(begin)
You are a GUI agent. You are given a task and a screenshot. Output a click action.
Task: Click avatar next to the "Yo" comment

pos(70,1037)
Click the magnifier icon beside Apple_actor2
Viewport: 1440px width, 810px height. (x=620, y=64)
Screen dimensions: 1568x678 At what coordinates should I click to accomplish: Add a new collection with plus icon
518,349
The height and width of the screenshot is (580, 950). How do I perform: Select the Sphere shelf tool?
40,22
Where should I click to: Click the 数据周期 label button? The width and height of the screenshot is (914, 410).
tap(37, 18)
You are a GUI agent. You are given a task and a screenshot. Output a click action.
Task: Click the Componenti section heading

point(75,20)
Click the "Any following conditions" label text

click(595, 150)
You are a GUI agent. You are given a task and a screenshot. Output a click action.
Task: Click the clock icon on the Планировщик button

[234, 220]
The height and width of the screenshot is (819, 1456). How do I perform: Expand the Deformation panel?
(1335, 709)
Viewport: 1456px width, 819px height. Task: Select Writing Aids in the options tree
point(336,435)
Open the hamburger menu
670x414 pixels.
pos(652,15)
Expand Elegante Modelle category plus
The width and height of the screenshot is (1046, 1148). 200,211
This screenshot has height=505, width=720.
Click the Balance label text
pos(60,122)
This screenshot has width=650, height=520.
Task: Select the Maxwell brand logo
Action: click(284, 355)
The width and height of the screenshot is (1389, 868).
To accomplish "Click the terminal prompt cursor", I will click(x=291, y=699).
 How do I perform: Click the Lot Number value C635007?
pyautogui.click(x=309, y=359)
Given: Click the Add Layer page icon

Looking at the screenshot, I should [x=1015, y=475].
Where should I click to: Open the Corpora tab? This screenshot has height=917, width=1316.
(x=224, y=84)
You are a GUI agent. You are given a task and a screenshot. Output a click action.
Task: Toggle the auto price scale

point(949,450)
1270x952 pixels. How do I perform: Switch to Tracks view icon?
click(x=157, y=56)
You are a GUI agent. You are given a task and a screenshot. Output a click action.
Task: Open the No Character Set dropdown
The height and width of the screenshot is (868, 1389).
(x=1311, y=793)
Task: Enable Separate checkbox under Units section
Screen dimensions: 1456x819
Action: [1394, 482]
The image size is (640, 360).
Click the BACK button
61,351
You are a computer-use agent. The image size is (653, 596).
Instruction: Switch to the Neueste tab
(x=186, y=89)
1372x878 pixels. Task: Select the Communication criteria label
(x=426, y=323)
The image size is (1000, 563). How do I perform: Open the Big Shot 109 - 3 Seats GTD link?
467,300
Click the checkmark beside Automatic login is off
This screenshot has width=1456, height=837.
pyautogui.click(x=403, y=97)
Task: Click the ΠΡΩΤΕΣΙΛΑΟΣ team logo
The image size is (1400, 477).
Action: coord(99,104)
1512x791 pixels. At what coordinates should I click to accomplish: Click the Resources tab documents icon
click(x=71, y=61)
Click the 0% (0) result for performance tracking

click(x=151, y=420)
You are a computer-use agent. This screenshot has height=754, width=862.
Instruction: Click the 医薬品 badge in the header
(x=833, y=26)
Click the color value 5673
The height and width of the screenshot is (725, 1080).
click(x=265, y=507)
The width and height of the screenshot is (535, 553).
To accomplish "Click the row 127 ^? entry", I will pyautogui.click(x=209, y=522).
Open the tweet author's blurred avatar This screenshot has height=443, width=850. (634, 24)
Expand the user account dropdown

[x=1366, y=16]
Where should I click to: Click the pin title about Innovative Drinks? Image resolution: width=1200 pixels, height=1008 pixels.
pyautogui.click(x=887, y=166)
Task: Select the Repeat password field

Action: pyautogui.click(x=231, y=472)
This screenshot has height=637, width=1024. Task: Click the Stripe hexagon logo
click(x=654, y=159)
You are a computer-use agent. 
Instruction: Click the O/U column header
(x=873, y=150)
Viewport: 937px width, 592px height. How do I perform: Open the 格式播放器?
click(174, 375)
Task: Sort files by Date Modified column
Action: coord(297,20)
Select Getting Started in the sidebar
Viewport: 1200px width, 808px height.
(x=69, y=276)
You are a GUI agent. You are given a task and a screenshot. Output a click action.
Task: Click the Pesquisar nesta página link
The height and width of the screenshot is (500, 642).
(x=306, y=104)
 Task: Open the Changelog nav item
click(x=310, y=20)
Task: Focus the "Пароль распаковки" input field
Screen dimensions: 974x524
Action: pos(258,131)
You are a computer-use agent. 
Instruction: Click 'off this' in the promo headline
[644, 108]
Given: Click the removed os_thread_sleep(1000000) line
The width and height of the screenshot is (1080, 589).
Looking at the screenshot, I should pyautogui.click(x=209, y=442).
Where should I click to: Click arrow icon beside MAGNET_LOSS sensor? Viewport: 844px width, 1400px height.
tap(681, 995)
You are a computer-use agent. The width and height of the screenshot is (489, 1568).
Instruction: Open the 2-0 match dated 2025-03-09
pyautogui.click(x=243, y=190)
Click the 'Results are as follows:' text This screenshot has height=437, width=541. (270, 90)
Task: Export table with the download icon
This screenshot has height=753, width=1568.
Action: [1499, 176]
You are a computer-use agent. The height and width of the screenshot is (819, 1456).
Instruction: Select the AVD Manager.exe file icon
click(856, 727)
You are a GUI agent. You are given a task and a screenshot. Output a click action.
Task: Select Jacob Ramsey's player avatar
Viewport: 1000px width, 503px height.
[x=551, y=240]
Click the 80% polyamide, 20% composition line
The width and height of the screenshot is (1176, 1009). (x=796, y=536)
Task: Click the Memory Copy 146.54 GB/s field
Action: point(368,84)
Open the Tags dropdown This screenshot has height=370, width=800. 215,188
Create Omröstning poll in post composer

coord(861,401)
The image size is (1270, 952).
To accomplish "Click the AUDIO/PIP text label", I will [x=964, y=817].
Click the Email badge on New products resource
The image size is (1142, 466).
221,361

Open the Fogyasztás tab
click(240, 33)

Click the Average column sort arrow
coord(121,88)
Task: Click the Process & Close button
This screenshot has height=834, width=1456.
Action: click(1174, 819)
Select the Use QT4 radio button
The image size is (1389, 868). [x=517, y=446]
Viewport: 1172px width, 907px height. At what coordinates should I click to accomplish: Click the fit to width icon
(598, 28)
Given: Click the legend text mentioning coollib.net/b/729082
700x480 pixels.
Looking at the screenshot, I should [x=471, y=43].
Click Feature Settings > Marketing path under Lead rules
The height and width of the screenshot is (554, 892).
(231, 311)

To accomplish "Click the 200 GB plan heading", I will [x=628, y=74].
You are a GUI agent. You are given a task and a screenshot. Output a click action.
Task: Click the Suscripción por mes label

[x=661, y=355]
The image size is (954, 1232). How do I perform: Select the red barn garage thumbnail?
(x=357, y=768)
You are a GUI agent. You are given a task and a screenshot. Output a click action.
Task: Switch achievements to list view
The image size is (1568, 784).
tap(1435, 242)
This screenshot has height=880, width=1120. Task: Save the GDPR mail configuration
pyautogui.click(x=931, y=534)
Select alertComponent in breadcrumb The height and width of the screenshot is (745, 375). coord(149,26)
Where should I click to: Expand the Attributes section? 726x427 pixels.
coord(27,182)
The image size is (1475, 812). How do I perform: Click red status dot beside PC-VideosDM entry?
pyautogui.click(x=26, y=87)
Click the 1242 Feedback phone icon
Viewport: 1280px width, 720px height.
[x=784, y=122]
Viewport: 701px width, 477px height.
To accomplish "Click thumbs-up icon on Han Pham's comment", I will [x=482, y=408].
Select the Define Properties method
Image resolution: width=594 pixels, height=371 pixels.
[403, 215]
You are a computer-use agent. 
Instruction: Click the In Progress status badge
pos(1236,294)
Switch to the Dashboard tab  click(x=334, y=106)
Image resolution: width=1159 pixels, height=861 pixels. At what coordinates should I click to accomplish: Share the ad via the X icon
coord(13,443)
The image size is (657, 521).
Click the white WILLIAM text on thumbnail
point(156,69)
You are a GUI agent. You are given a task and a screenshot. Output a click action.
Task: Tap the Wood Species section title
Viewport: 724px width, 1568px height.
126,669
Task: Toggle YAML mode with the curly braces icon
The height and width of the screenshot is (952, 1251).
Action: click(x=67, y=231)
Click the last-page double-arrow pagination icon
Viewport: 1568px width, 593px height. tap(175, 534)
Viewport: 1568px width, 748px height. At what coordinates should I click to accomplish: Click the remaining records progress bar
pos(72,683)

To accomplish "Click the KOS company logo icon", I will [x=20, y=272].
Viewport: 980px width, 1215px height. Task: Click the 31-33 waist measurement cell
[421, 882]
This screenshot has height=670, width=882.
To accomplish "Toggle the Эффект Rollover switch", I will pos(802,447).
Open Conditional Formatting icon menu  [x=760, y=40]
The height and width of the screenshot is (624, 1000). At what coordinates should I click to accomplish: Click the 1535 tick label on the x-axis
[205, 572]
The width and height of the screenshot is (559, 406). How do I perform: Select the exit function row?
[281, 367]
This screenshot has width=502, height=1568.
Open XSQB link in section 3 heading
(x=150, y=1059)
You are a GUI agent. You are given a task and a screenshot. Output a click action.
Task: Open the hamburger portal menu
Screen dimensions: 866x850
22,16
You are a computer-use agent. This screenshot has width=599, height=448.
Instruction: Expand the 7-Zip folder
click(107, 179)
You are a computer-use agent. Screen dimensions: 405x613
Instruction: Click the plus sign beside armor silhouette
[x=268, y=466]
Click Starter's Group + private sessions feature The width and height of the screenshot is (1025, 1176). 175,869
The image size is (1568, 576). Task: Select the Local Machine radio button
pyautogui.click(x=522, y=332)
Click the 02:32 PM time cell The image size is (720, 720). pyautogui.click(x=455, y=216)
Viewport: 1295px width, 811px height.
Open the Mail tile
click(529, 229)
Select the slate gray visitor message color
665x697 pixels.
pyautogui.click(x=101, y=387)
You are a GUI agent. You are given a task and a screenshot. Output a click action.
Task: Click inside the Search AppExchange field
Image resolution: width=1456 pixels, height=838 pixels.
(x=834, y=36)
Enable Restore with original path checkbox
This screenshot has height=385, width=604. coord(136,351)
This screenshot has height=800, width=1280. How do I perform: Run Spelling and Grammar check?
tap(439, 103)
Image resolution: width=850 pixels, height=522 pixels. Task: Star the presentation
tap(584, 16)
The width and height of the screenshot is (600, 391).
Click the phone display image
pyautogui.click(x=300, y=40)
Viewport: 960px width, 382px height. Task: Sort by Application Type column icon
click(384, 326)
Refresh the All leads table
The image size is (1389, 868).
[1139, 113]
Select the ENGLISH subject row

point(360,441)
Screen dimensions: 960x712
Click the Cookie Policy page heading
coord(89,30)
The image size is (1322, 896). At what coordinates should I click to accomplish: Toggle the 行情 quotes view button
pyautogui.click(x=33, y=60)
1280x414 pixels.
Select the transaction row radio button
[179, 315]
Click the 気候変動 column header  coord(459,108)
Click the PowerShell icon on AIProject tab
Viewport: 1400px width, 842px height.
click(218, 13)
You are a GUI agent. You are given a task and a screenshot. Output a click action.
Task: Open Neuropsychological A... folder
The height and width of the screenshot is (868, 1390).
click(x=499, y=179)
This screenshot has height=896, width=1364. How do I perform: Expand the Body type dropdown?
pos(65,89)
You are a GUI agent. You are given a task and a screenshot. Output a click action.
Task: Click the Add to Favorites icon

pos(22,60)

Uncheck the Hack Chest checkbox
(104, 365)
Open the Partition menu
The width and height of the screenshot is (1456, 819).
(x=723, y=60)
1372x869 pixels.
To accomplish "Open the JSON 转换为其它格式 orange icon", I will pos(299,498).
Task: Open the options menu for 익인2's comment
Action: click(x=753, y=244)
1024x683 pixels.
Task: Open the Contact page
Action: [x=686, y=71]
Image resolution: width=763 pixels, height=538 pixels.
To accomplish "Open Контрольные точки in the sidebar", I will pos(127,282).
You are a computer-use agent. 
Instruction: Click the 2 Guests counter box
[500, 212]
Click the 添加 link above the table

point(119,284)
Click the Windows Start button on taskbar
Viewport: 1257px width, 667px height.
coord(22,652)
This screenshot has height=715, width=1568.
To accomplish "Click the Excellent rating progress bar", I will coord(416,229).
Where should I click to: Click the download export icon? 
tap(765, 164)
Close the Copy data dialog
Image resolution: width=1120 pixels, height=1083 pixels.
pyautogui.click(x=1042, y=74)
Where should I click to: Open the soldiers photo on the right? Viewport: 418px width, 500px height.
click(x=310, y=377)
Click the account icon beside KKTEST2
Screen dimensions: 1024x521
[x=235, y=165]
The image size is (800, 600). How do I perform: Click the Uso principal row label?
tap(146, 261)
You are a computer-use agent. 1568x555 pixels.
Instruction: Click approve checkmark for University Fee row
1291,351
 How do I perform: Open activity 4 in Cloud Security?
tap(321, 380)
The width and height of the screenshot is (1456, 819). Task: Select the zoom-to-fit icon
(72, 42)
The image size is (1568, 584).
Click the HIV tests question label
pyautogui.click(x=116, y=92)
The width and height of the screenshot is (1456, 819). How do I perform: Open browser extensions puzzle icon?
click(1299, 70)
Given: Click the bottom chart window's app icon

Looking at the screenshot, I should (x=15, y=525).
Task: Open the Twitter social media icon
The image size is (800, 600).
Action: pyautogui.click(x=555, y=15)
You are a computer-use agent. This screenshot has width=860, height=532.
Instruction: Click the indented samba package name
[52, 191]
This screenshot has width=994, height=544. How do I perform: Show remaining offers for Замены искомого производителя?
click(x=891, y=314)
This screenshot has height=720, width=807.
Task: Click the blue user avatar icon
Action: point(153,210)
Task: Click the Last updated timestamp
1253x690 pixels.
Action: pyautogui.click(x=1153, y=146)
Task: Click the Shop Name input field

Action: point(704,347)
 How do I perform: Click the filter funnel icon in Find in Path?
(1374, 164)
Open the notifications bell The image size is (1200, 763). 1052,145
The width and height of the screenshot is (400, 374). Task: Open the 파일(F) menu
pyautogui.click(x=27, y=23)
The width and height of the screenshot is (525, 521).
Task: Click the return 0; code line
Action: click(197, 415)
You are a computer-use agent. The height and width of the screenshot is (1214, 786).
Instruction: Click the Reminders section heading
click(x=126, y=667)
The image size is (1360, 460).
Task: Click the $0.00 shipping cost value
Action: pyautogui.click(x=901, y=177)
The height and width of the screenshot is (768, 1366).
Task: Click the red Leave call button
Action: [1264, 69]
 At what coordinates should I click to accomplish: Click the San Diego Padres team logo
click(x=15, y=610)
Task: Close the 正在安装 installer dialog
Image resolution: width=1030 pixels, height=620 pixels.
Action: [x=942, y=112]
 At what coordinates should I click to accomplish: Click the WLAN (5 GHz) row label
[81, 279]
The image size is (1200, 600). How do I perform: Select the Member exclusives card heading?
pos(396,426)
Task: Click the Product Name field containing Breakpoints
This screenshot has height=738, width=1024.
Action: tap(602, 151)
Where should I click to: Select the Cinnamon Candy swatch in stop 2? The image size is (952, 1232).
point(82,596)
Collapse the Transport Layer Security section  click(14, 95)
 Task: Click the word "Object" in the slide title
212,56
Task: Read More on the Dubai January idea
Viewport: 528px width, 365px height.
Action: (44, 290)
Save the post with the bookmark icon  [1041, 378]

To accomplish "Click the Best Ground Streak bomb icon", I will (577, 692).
(end)
● What is required: Show every line of the entries above that contains the word "phone", copying each line in full.

● Task output:
Click the 1242 Feedback phone icon
Click the phone display image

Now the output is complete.